Python Machine Learning KNN Example from CSV data

In previous post Python Machine Learning Example (KNN), we used a movie catalog data which has the categories label encoded to 0s and 1s already. In this tutorial, let’s pick up a dataset example with raw value, label encode them and let’s see if we can get any interesting insights.

Table of Contents

Machine Learning Books

Before we jump into the topic, if you are interested to learn more about Machine Learning, check out the books below on Amazon.

Data Source

Let’s use the dataset example from Kaggle.com. I picked the car dataset for this example.

Dateset Sample

https://www.kaggle.com/jingbinxu/sample-of-car-data/version/1

Data Clean Up and Prep

First, we need to clean up the data and prep them for us to be able to use it to apply the KNN.

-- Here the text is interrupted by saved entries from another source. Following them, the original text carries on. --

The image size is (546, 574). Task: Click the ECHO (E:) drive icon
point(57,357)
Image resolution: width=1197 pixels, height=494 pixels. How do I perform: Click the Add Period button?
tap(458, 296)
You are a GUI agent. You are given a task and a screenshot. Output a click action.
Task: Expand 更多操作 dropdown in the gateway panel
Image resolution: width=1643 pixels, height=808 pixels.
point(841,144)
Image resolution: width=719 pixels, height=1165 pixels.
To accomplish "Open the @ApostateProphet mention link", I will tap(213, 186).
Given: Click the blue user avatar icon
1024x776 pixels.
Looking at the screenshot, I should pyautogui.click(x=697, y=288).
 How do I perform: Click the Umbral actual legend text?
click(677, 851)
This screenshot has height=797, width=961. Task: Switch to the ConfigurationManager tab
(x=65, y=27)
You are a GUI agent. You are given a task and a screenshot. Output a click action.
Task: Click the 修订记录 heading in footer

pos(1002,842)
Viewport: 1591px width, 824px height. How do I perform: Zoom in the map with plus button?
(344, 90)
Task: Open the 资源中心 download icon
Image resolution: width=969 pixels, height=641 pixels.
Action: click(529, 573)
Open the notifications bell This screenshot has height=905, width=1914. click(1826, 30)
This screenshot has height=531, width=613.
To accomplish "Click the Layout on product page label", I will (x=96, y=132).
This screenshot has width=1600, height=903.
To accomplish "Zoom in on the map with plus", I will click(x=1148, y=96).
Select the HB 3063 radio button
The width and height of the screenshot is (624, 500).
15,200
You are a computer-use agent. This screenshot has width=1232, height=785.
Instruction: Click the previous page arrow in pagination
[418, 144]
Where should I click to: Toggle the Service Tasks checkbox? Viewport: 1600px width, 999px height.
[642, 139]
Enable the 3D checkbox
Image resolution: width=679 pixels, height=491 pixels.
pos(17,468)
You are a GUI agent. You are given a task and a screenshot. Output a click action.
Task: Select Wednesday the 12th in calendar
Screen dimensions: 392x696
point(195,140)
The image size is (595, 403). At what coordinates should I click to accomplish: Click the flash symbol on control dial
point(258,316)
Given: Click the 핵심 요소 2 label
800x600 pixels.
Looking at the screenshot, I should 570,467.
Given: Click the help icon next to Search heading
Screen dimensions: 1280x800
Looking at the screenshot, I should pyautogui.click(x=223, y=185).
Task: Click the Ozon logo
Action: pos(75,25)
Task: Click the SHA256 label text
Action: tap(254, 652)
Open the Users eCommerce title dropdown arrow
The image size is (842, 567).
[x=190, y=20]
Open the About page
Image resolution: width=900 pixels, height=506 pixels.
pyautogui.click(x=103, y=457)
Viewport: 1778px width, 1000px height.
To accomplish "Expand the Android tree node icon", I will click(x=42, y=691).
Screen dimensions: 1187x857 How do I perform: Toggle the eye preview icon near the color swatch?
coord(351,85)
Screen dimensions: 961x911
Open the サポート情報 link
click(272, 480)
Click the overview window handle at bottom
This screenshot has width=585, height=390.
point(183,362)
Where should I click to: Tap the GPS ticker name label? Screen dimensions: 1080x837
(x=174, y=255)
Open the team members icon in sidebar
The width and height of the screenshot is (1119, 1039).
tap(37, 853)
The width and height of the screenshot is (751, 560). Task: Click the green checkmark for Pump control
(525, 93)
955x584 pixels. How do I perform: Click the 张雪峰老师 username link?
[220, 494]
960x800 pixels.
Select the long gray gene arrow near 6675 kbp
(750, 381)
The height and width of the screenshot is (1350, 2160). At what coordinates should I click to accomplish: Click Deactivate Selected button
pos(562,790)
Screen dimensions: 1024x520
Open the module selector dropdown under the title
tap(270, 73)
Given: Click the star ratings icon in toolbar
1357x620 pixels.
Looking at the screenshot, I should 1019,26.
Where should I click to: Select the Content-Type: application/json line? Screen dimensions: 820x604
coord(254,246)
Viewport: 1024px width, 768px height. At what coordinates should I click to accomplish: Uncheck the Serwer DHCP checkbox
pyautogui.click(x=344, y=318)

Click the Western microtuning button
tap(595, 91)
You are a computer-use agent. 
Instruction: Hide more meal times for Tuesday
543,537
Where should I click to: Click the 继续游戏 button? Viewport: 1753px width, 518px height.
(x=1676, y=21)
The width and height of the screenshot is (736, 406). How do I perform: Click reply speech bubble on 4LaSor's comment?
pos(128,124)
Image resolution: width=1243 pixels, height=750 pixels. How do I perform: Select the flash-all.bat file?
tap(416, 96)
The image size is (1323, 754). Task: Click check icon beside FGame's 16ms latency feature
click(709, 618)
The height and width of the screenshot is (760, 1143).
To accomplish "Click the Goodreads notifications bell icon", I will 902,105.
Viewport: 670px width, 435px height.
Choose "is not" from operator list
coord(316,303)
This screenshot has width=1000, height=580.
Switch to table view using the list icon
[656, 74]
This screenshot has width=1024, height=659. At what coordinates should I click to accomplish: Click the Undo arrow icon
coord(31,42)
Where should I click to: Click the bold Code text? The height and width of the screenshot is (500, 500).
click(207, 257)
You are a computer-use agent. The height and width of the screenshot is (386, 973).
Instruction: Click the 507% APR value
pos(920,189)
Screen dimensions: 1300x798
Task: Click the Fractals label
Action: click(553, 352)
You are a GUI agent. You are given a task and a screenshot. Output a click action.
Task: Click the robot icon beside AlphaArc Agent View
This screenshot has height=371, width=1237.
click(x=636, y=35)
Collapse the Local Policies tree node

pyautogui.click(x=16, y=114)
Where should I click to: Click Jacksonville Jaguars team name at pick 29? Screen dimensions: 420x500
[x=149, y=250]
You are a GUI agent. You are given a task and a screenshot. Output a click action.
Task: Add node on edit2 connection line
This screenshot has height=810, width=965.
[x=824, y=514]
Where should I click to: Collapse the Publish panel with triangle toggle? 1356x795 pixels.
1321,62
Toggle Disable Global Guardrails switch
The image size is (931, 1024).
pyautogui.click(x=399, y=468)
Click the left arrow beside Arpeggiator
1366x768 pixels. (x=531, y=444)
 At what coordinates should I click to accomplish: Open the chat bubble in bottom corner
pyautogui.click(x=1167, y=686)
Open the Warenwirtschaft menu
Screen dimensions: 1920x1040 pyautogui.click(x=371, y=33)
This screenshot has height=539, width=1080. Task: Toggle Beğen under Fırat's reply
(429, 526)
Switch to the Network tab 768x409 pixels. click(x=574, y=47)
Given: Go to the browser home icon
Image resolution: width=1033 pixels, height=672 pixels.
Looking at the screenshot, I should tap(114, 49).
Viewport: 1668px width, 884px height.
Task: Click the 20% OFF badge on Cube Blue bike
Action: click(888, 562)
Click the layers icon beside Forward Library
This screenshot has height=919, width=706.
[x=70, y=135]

Once we have the dataset download, first thing we need to do is generate a new dataset with 0s and 1s for the selected attributes.

There are several attributes in the dataset but I will be only using the following attributes.

fuel_type (2)
aspiration (2)
num_of_doors (3)
body_style (5)
drive_wheels (3)
engine_location (2)

The numbers next to attributes are the variations in that attribute. For example, there are two types of fuel. (gas and diesel), aspiration has std and turbo and so on.

Then, we will convert these variations to 0s and 1s.

pd.get_dummies() will check the variations it has in each attribute. It will automatically create a new column with attribute’s variation type.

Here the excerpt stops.